[STATED GOAL 1]
According to the CDAP installation text, which user do all services run as?
[STATED GOAL 2]
Reproduce the CDAP installation text from "Cloudera Manager (CDH), Apache" to "these dependent services.", switching "dependent services" to "required services".
[STATED GOAL 3]
Proceed with the CDAP installation text from the point where it stops.

Manual Installation using Packages



This section describes installing CDAP on Hadoop clusters that are:

  • Generic Apache Hadoop distributions;
  • CDH (Cloudera Data Hub) clusters not managed with Cloudera Manager; or
  • HDP (Hortonworks Data Platform) clusters not managed with Apache Ambari.

Cloudera Manager (CDH), Apache Ambari (HDP), and MapR distributions should be installed with our other distribution instructions.

  • As CDAP depends on HDFS, YARN, HBase, ZooKeeper, and (optionally) Hive and Spark, it must be installed on cluster host(s) with full client configurations for these dependent services.
  • The CDAP Master Service must be co-located on a cluster host with an HDFS client, a YARN client, an HBase client, and—optionally—Hive or Spark clients.
  • Note that these clients are redundant if you are co-locating the CDAP Master on a cluster host (or hosts, in the case of a deployment with high availability) with actual services, such as the HDFS Namenode, the YARN resource manager, or the HBase Master.
  • You can download the Hadoop client and HBase client libraries, and then install them on the hosts running CDAP services. No Hadoop or HBase services need be running.
  • All services run as the 'cdap' user installed by the package manager.

[Rows showing where targets appear]
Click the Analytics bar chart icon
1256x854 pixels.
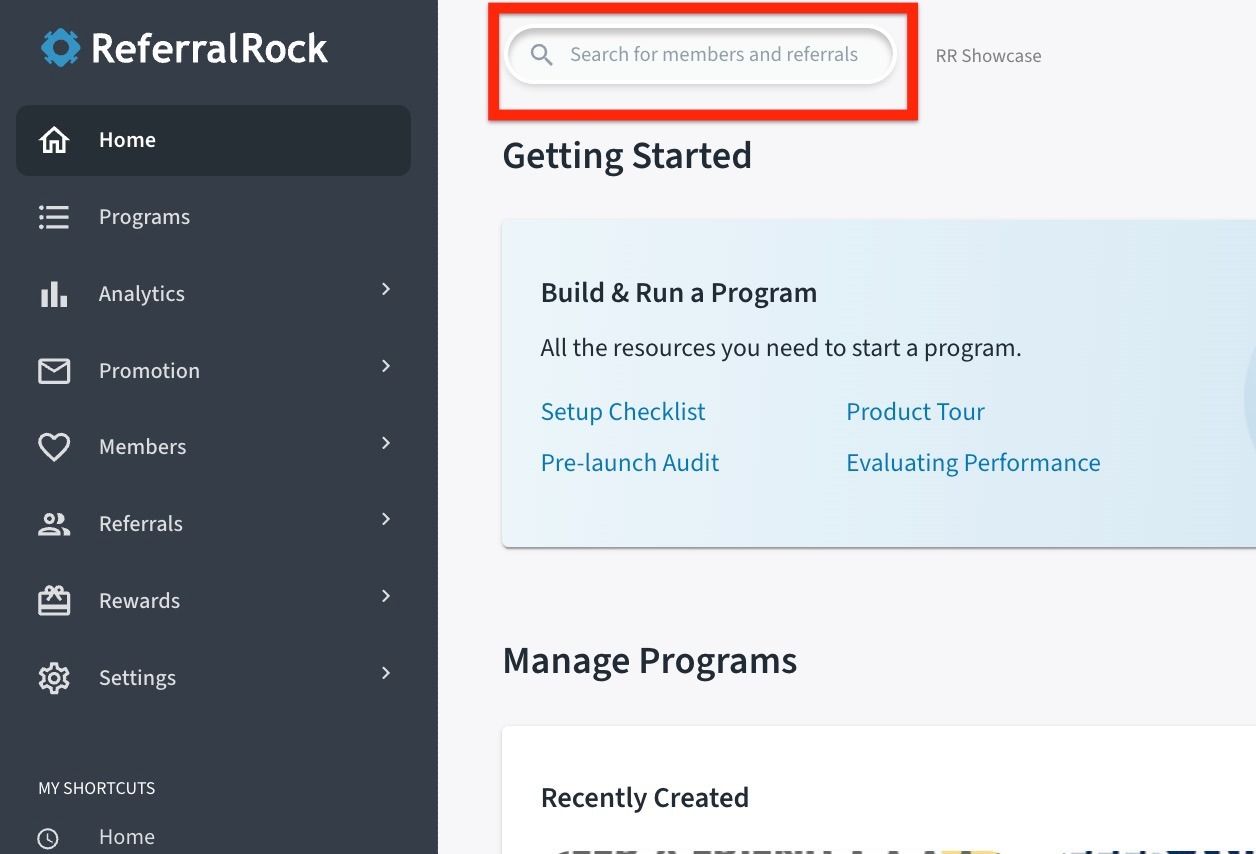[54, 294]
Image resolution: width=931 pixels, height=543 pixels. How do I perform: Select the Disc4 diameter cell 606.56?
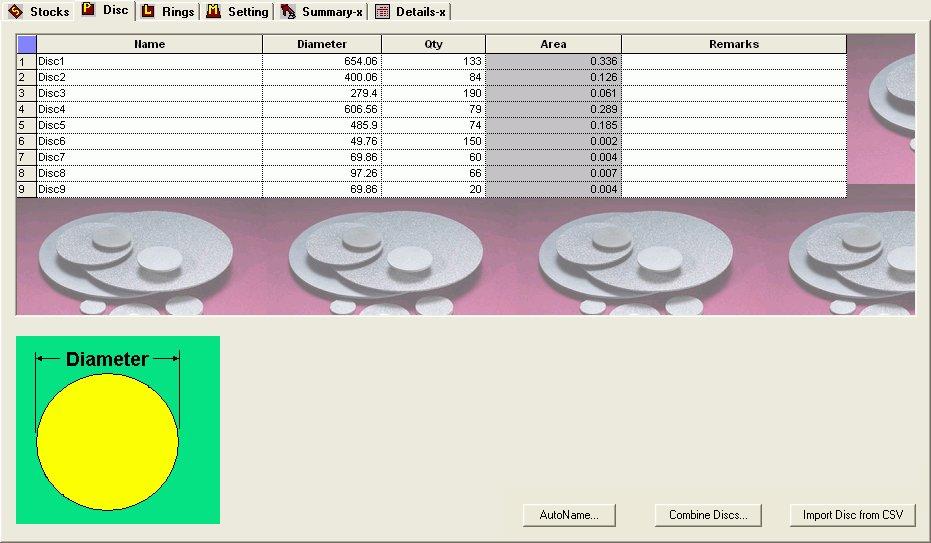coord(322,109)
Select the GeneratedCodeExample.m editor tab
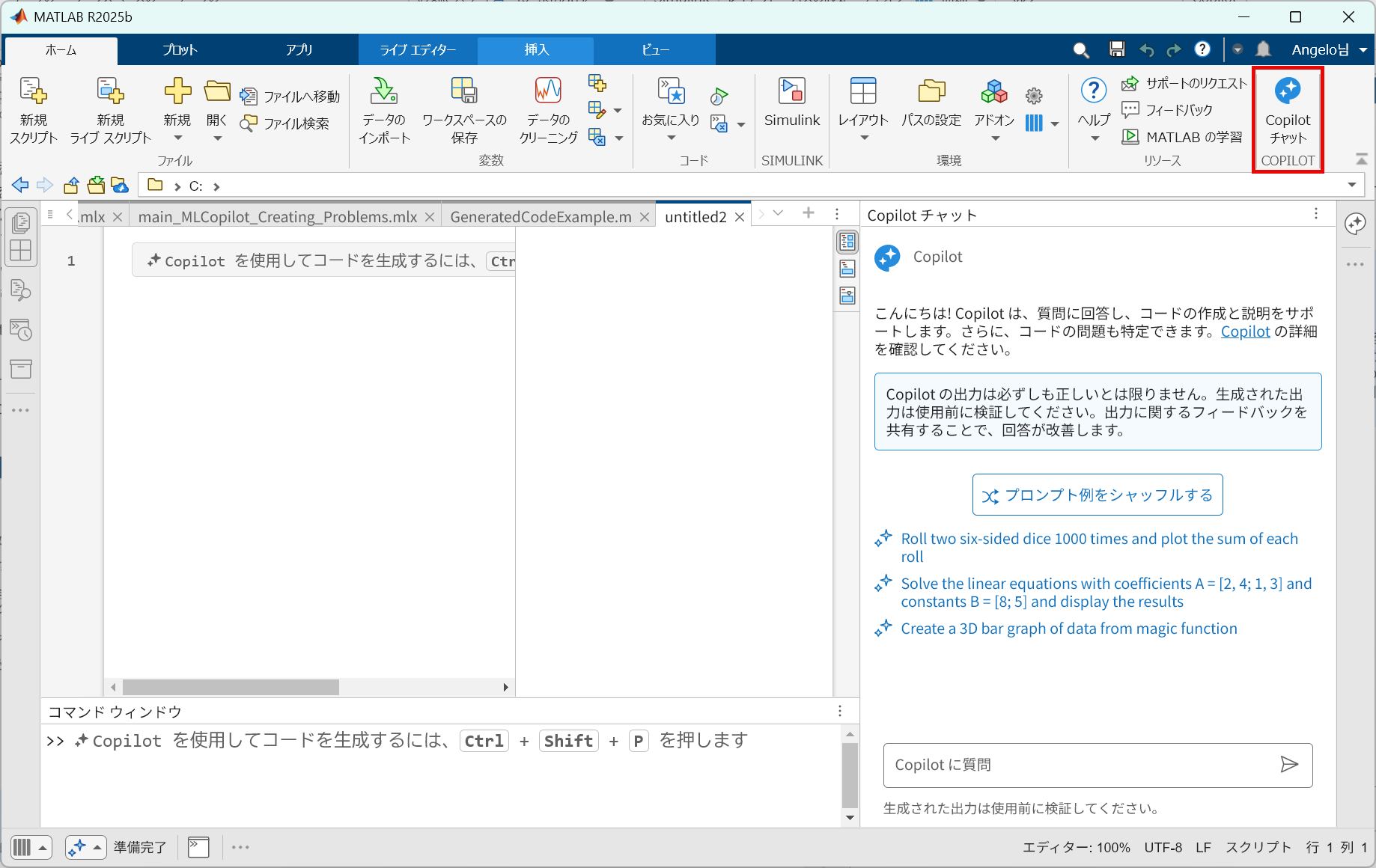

[REPLY 1]
All services run as the 'cdap' user installed by the package manager.

[REPLY 2]
Cloudera Manager (CDH), Apache Ambari (HDP), and MapR distributions should be installed with our other distribution instructions.

  • As CDAP depends on HDFS, YARN, HBase, ZooKeeper, and (optionally) Hive and Spark, it must be installed on cluster host(s) with full client configurations for these required services.

[REPLY 3]
Preparing the Cluster

Please review the Software Prerequisites, as a configured Hadoop, HBase, and Hive (plus an optional Spark client) needs to be configured on the node(s) where CDAP will run.

Hadoop Configuration

  1. ZooKeeper’s maxClientCnxns must be raised from its default. We suggest setting it to zero (0: unlimited connections). As each YARN container launched by CDAP makes a connection to ZooKeeper, the number of connections required is a function of usage.

  2. Ensure that YARN has sufficient memory capacity by lowering the default minimum container size (controlled by the property yarn.scheduler.minimum-allocation-mb). Lack of YARN memory capacity is the leading cause of apparent failures that we see reported. We recommend starting with these settings:

    • yarn.nodemanager.delete.debug-delay-sec: 43200
    • yarn.scheduler.minimum-allocation-mb: 512 mb

    Please ensure your yarn.nodemanager.resource.cpu-vcores and yarn.nodemanager.resource.memory-mb settings are set sufficiently to run CDAP, as described in the CDAP Memory and Core Requirements.

HDFS Permissions

Ensure YARN is configured properly to run MapReduce programs. Often, this includes ensuring that the HDFS /user/yarn directory exists with proper permissions:

# su hdfs
$ hdfs dfs -mkdir -p /user/yarn && hadoop fs -chown yarn /user/yarn && hadoop fs -chgrp yarn /user/yarn

Downloading and Distributing Packages

Preparing Package Managers

CDAP components are available as either Yum .rpm or APT .deb packages. There is one package for each CDAP component, and each component may have multiple services. Additionally, there is a base CDAP package with three utility packages (for HBase compatibility) installed which creates the base configuration and the cdap user. We provide packages for Ubuntu 12 and CentOS 6.

Available packaging types:

  • RPM: Yum repo
  • Debian: APT repo
  • Tar: For specialized installations only

Note: If you are using Chef to install CDAP, an official cookbook is available.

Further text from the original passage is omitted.